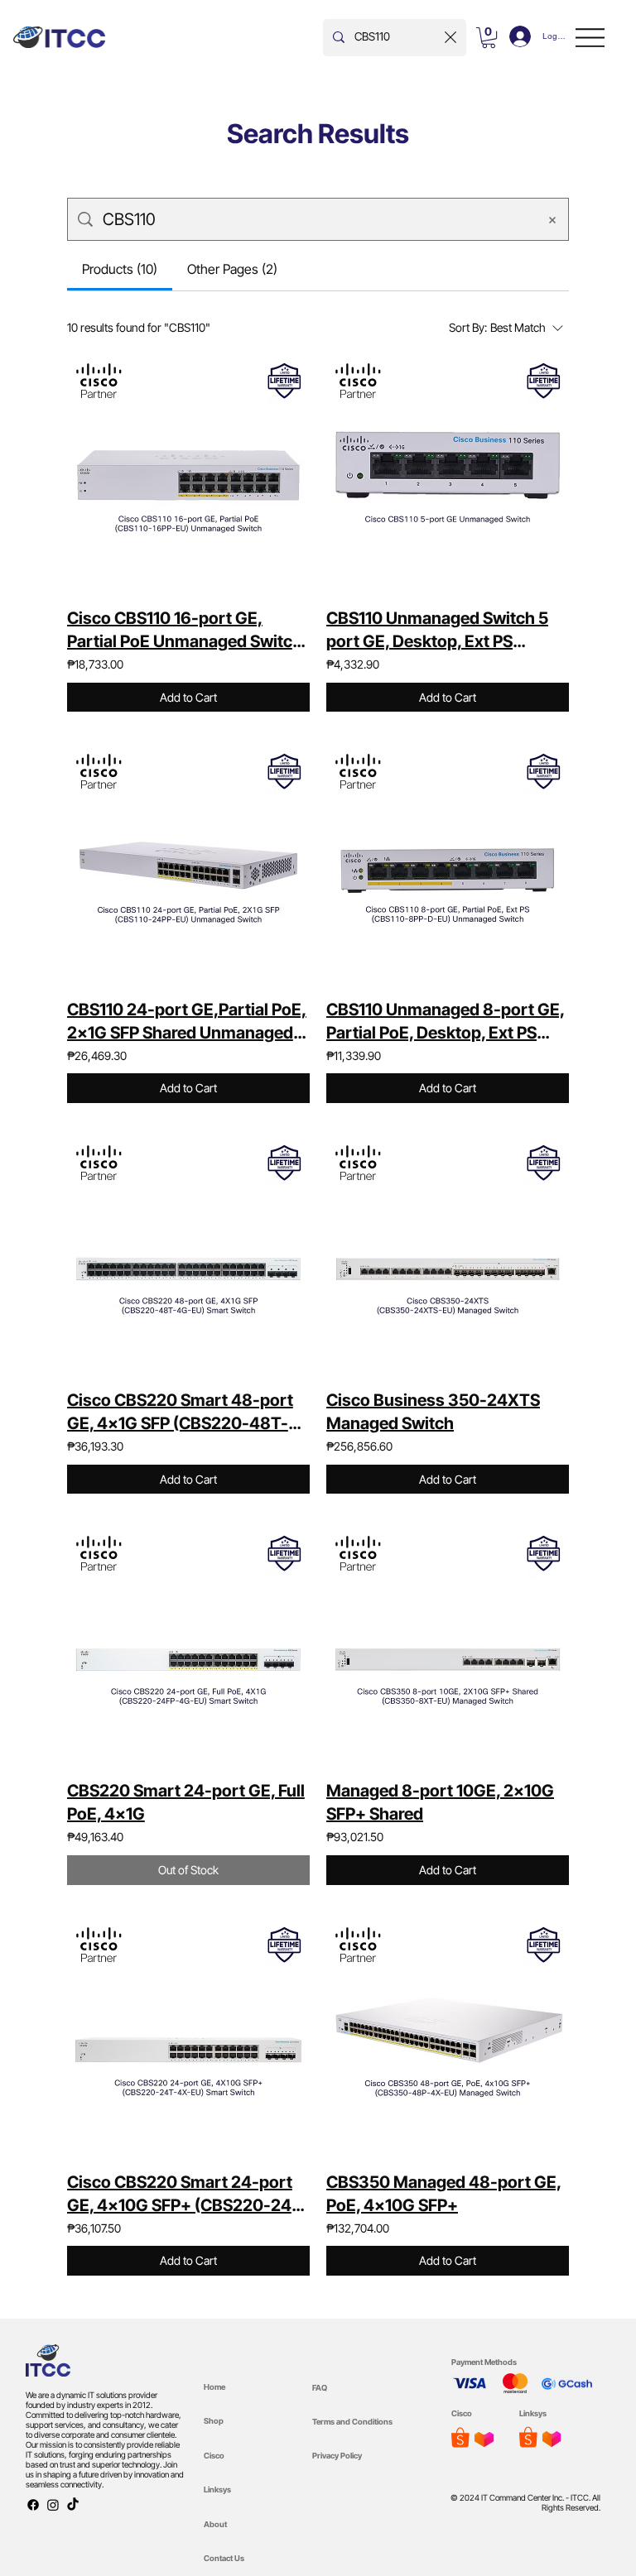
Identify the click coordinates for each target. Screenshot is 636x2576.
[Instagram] (53, 2504)
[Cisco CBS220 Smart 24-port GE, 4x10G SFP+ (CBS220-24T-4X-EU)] (188, 2039)
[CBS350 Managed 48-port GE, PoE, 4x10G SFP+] (447, 2039)
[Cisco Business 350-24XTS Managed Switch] (447, 1257)
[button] (488, 37)
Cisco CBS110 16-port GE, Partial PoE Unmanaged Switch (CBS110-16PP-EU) (184, 630)
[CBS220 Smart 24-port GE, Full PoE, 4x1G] (188, 1648)
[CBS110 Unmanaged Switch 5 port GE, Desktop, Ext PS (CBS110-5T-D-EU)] (447, 475)
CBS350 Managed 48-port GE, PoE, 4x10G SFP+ (443, 2193)
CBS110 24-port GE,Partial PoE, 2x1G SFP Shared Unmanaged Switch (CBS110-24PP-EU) (186, 1022)
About (215, 2524)
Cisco (214, 2455)
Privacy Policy (337, 2455)
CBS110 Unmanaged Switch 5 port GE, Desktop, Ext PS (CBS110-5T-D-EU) (437, 630)
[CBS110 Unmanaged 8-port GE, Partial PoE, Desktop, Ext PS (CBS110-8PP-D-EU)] (447, 866)
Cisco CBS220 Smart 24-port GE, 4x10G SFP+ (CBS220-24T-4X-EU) (188, 2194)
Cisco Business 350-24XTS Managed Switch (433, 1411)
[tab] (119, 268)
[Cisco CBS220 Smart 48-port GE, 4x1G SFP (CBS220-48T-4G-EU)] (188, 1257)
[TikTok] (72, 2504)
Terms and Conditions (352, 2421)
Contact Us (224, 2558)
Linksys (217, 2489)
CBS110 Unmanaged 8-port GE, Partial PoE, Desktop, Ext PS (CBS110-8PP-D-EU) (445, 1022)
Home (214, 2386)
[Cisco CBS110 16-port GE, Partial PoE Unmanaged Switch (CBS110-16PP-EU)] (188, 475)
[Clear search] (450, 37)
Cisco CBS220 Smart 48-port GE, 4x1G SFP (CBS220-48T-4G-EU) (180, 1412)
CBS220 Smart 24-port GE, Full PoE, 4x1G (186, 1802)
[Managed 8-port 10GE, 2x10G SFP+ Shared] (447, 1648)
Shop (214, 2420)
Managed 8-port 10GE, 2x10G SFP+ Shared (440, 1802)
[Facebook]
□ □ □ □
Task requirements: On how many lines of the material does the word "Full" appear? Reply with the number alone.

Solution to this exercise: 2